There is a vast river at the edge of the village, which by tradition a man must cross to keep to the forest on the other side after he has killed a member of the rival family. Redolent of death, the river is dark and murky. It is also crossed with the body of a fresh victim of the feud.

I am afraid that the river never quite achieves the intended symbolical force, and the film, for the most part, is taken over by talk, talk and more talk. However, Buñuel succeeds in capturing the hair-trigger atmosphere inside the village and the broad extent of the violencethat is actually at play. “One can be killed,” Buñuel has written about Mexico, “for the smallest mistake, like a sideways look, or because someone ‘feels like it.’”
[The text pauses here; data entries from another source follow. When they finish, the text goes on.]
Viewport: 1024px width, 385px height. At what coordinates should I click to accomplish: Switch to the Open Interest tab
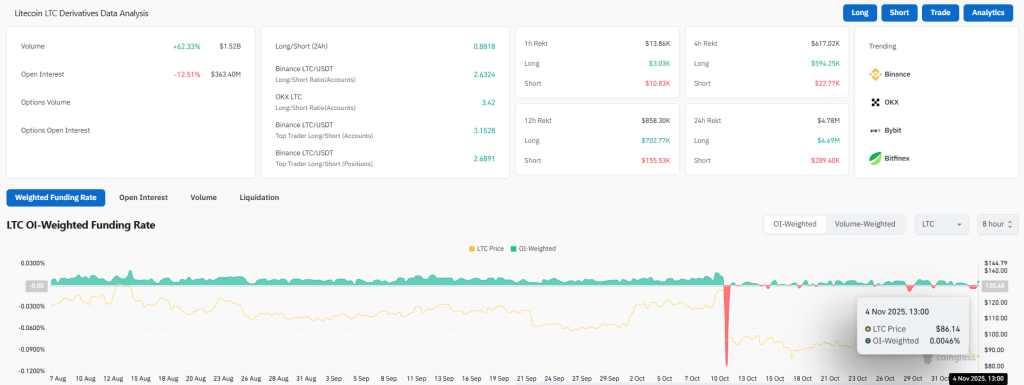point(143,197)
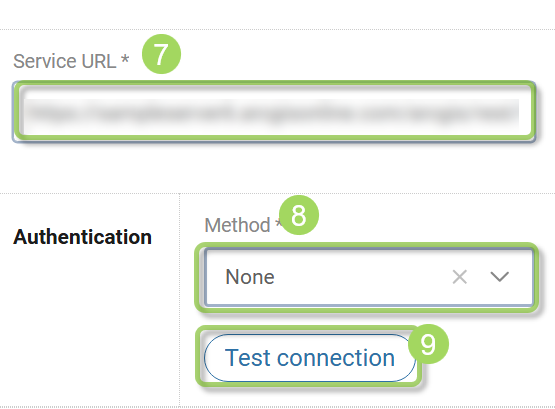Select the None value text in Method
Image resolution: width=555 pixels, height=409 pixels.
click(250, 277)
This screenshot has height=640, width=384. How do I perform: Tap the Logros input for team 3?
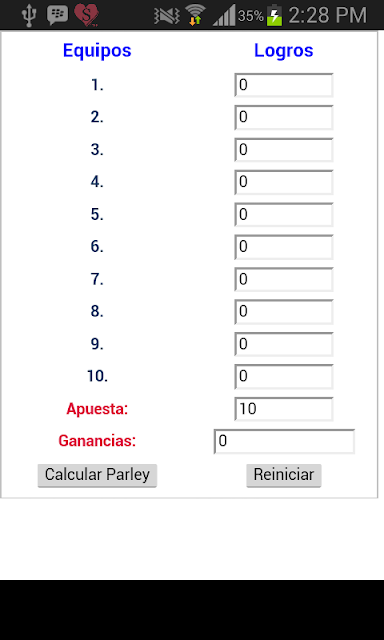(284, 150)
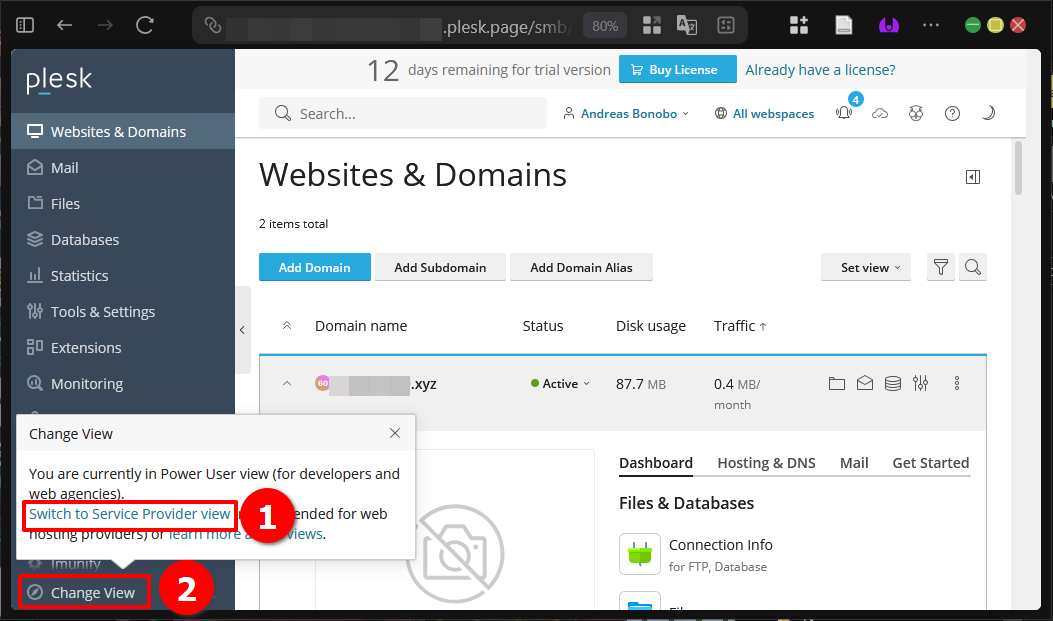Open the notifications bell icon
Screen dimensions: 1053x621
click(x=844, y=113)
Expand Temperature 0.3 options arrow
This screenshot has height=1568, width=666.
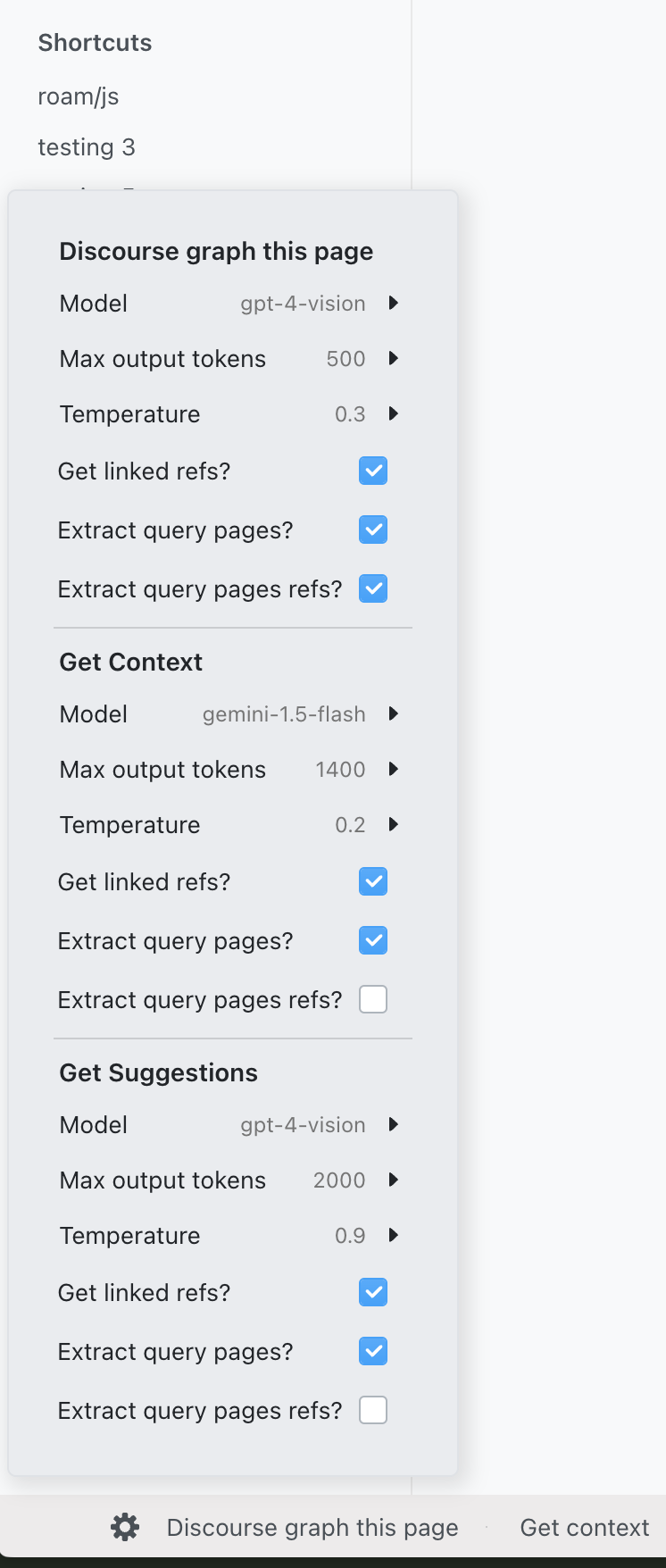[393, 414]
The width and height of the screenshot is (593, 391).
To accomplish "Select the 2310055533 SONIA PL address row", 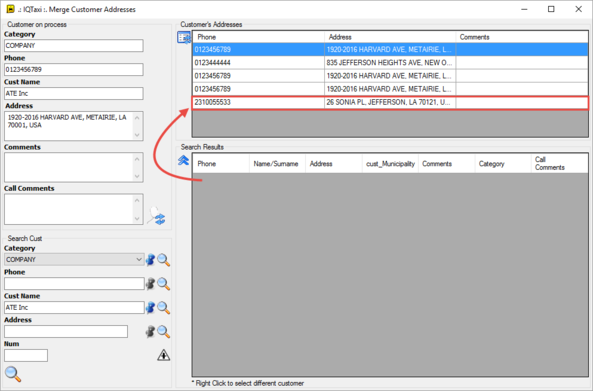I will click(x=390, y=102).
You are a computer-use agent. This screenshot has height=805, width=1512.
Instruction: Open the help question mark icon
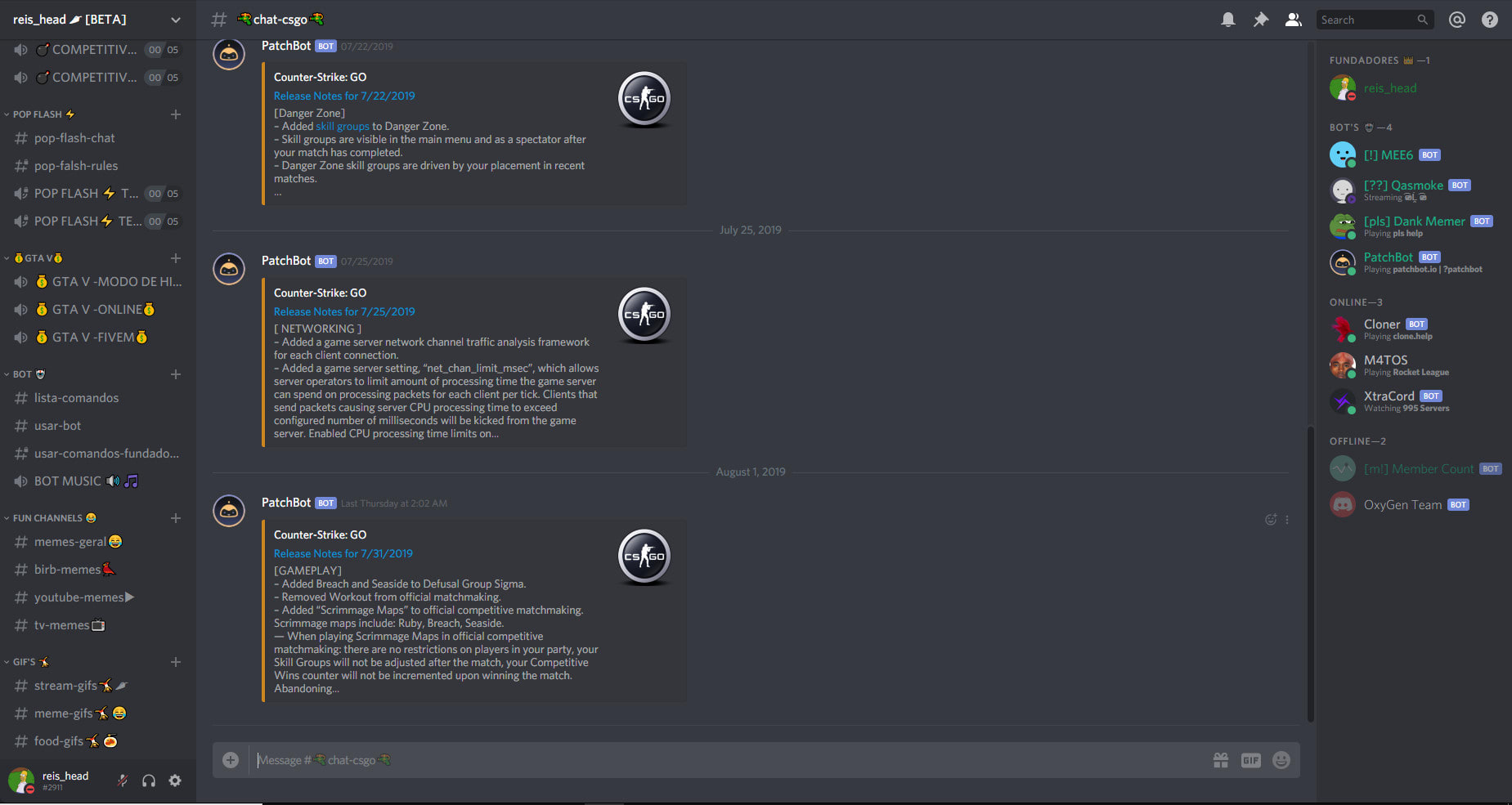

In the film, Gerardo sees no point to the violence; one may risk one’s life for a noble cause, he reasons (Gerardo is always reasoning), but not for nothing. This allows him to keep his distance from the feud and to withstand his being constantly branded a coward for doing so. What intrigues me about this are Gerardo’s own self-doubts. The usual movie-character of this sort isn’t afflicted with self-doubt; he is just plain noble and upright. (Example: the character that Gregory Peck plays in William Wyler’s The Big Country, 1958.) But Gerardo worries that his stance against violence may be motivated, at least in part, by cowardice, and this in fact helps determine the bravery that he ultimately exhibits, in the film’s postscript, which (short of irony on Buñuel’s part) brings a permanent halt to the village’s blood-feud.

As stated, there is a great passage in El río y la muerte. Buñuel, himself, has written about it: “In the movie, a man is murdered, and his family carries his corpse from house to house so that the dead man may ‘bid farewell’ to all his friends and neighbors. . . . Finally, they stop at the assassin’s house, where, despite their appeals, the door remains obstinately closed.” Looking down from above, the camera captures a solemn procession—a glimpse of order containing the chaos. Buñuel’s description doesn’t exactly match what I saw, but it does justice to the scene and, ironically, homes in on the infinite value of human life that the whole exercise of machismo and the resultant cycle of killings carelessly mocks. It is an oasis of expessive cinema that helps irrigate a desert, I confess, I had some difficulty making my way through.